Long-term Trends in climate and hydrology

The long-term trends in climate and hydrology in Qinghai Lake was summarized in Table 1. All the tested variables had significant annual increasing trend (p < 0.001, Table 1). Furthermore, with only three exceptions (i.e. rainfall in July, inflow in Aug and Sep), most of the variables showed a significant increasing trend for each month (Table 1).

Table 1 Summary of the Correlated Seasonal Mann-Kendall Tests for the long-term trends in climate (1958–2015), inflow and Lake water level (1995–2015), and NDVI (2000–2015) in Qinghai Lake region. Bold indicates no trend was detected.

For the monthly mean temperature, the increase was significant for each month, and the largest increase occurred in June and February (Table 1). Monthly mean temperature was the only variables showed a monotonic increasing trend during the whole period although the increasing was more rapid before 2010 (upper panel, Fig. 2). For rainfall, there was significant increase in each month except July, when the increase was not significant (p = 0.295 for July, Table 1). In addition, the Z values indicates that there were larger increases in winter, spring and autumn than in summer; and the largest increase occurred in January and February, the coldest months (Table 1). The long-term trend analysis indicated that there were three phases of changes in rainfall (lower panel, Fig. 2): there was little changes for 1995 to 2001; from 2002 to 2010, there was a rapid increase; and for the period of 2011–2015, there was little inter-annual change.

• **Stated goal 1**
Repeat the climate and hydrology passage starting at "The long-term trends in climate and" and ending at "trend was detected.", switching "inflow" to "runoff".

• **Supplied material**

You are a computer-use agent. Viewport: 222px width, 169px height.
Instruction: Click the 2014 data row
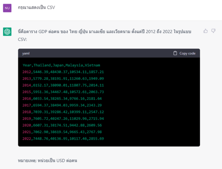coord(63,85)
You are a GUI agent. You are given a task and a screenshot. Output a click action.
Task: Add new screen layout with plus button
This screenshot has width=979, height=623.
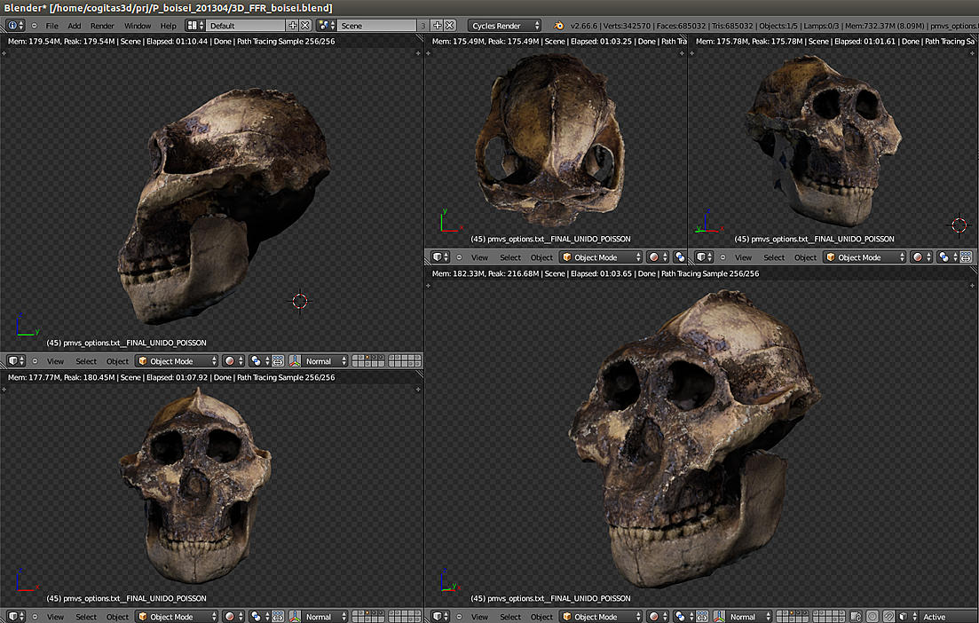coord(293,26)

--

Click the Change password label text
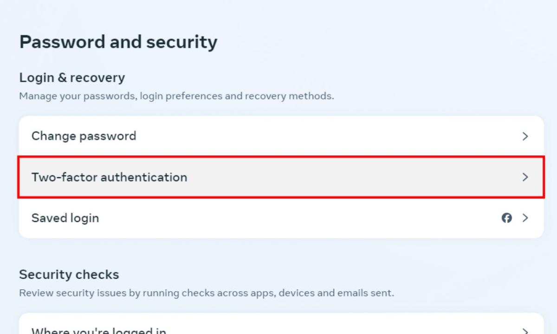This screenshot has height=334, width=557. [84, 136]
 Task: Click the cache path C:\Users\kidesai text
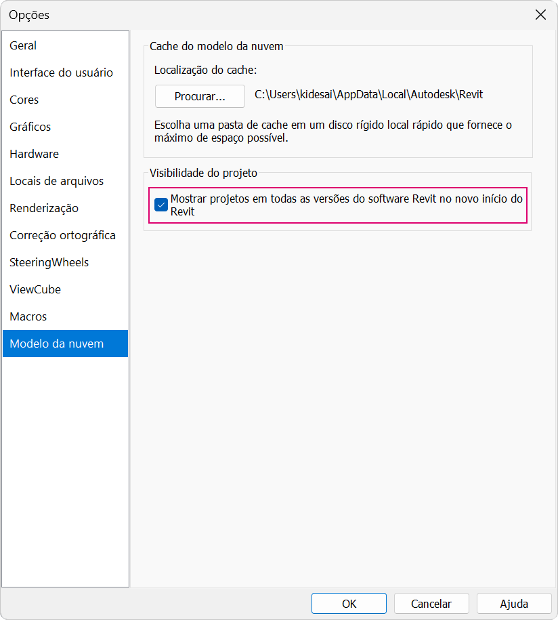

--

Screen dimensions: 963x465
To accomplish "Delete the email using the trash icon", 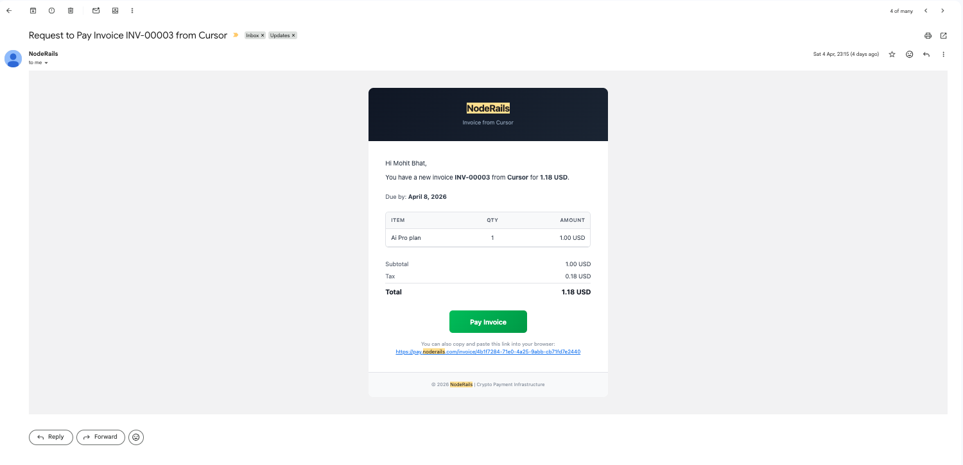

• **Stated goal 2**
Convert the listing lines starting at the one containing "You are a computer-use" and ending at the one containing "coord(293,26)" into a numbered list, skipping blank lines and leaving out the pictures.

• **Written response 1**
The long-term trends in climate and hydrology in Qinghai Lake was summarized in Table 1. All the tested variables had significant annual increasing trend (p < 0.001, Table 1). Furthermore, with only three exceptions (i.e. rainfall in July, runoff in Aug and Sep), most of the variables showed a significant increasing trend for each month (Table 1).

Table 1 Summary of the Correlated Seasonal Mann-Kendall Tests for the long-term trends in climate (1958–2015), runoff and Lake water level (1995–2015), and NDVI (2000–2015) in Qinghai Lake region. Bold indicates no trend was detected.

• **Written response 2**
1. You are a computer-use agent. Viewport: 222px width, 169px height.
2. Instruction: Click the 2014 data row
3. coord(63,85)
4. You are a GUI agent. You are given a task and a screenshot. Output a click action.
5. Task: Add new screen layout with plus button
6. This screenshot has width=979, height=623.
7. coord(293,26)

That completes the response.